§ **Data for analysis**:
---
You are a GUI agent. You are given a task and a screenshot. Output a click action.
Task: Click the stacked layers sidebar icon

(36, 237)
---
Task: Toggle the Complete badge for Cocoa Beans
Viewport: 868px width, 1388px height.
---
§ **Assignment**: Taking the entries above, restate exactly those lines that fall between the line with "Task: Toggle the" and the line with "Viewport: 868px width, 1388px height.", keeping both of those lines too.

§ **Result of this exercise**:
Task: Toggle the Complete badge for Cocoa Beans
Viewport: 868px width, 1388px height.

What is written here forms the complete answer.